Benchmarks
After deploying a model, you can utilize the xCloud SDK to conduct performance benchmarks and assess your model's latency and throughput.
To accomplish this, simply execute the following code snippet:
from xcloud import benchmark_endpoint
benchmark_endpoint(
url="http://my-deployment-predictor-default.64d68f0219efcfdf47fb2bc5.inference.xcloud.stochastic.ai/v1/models/custom-model:predict", # Specify the deployment's inference endpoint URL here
headers={
"x-api-key": "NA" # Insert the deployment API key if applicable
},
json_request_body={
"instances": ["I love xCloud"]
},
http_method="POST",
concurrent_workers=32,
send_requests_duration=180
)
info
You can customize the following parameters for configuration:
- url: the URL to which the requests will be sent.
- headers: headers included in the request.
- json_request_body: JSON content transmitted to the model.

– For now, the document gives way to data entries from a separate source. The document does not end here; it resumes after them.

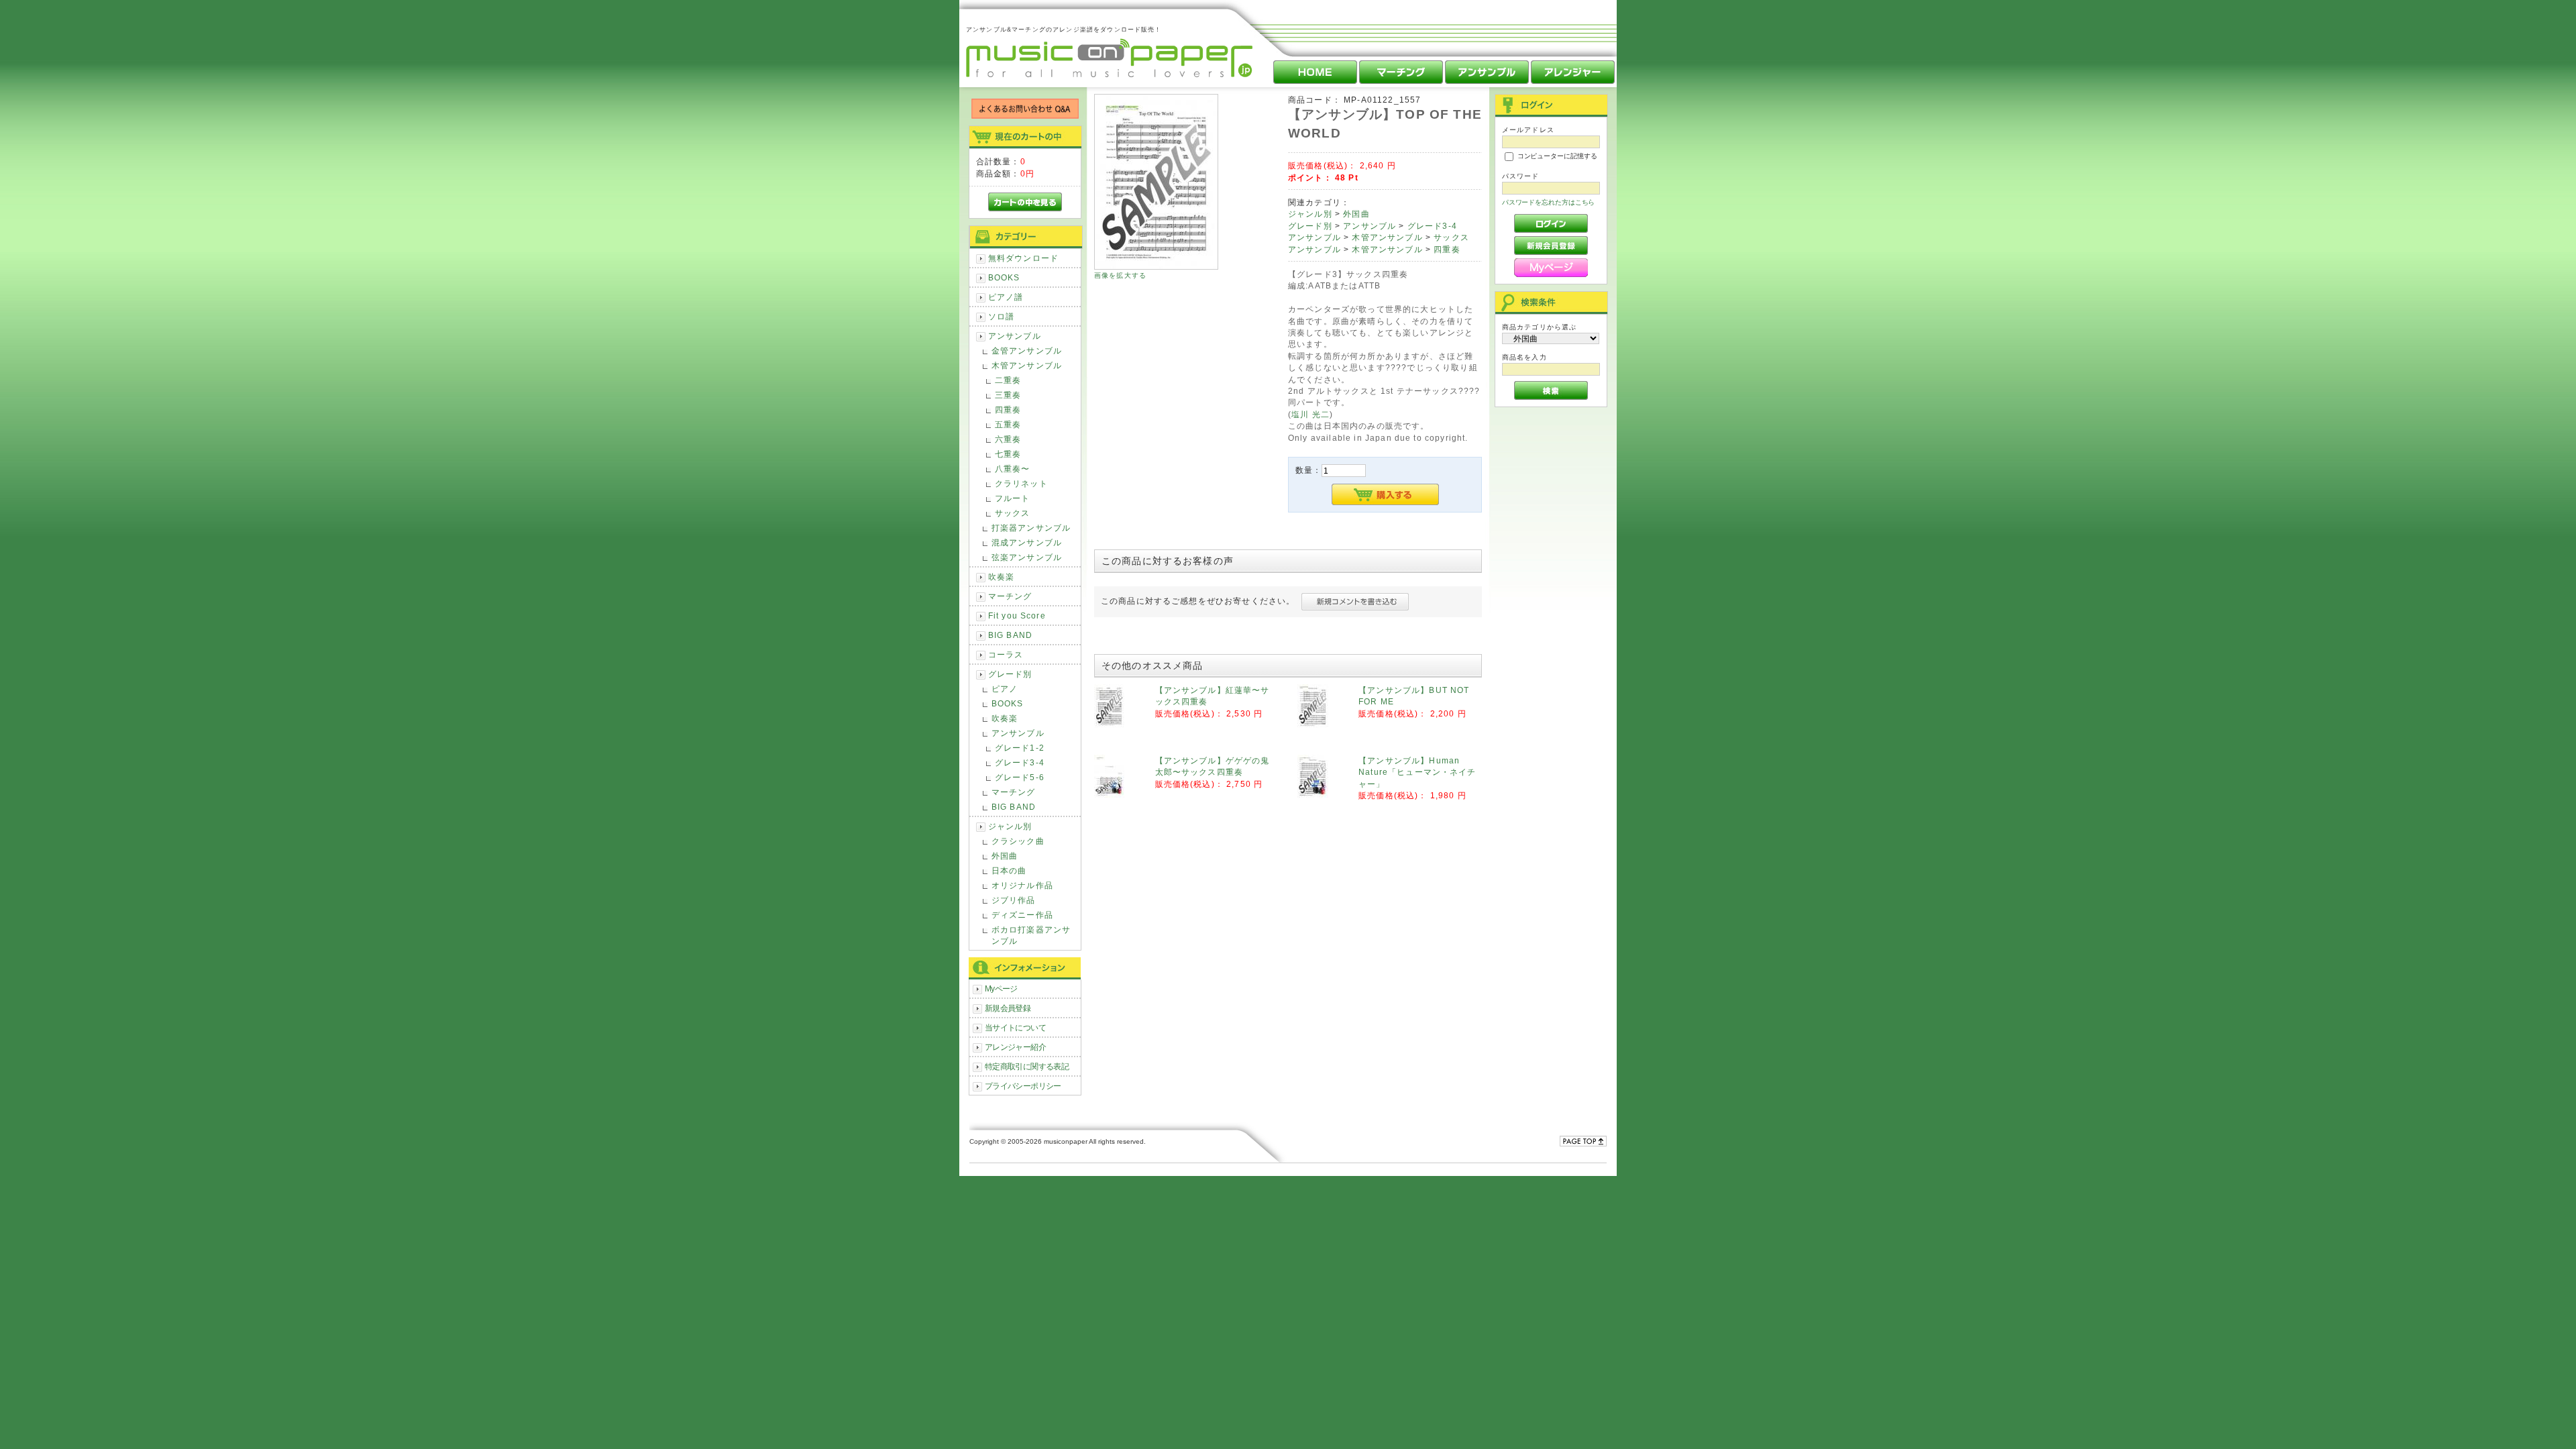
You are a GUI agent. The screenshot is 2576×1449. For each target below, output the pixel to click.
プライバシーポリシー (1023, 1085)
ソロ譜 (1001, 316)
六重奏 (1008, 439)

- http_method: HTTP method used for the request.
- concurrent_workers: the number of concurrent requests. This simulates the simultaneous usage of your model by multiple users.
- send_requests_duration: the benchmark's duration in seconds. It will continue to send requests until this specified time elapses.
- timeout_per_request: timeout duration per request in seconds.
- output_file: output path for saving the results in a CSV file. If no file is specified, the results will be displayed in the standard output.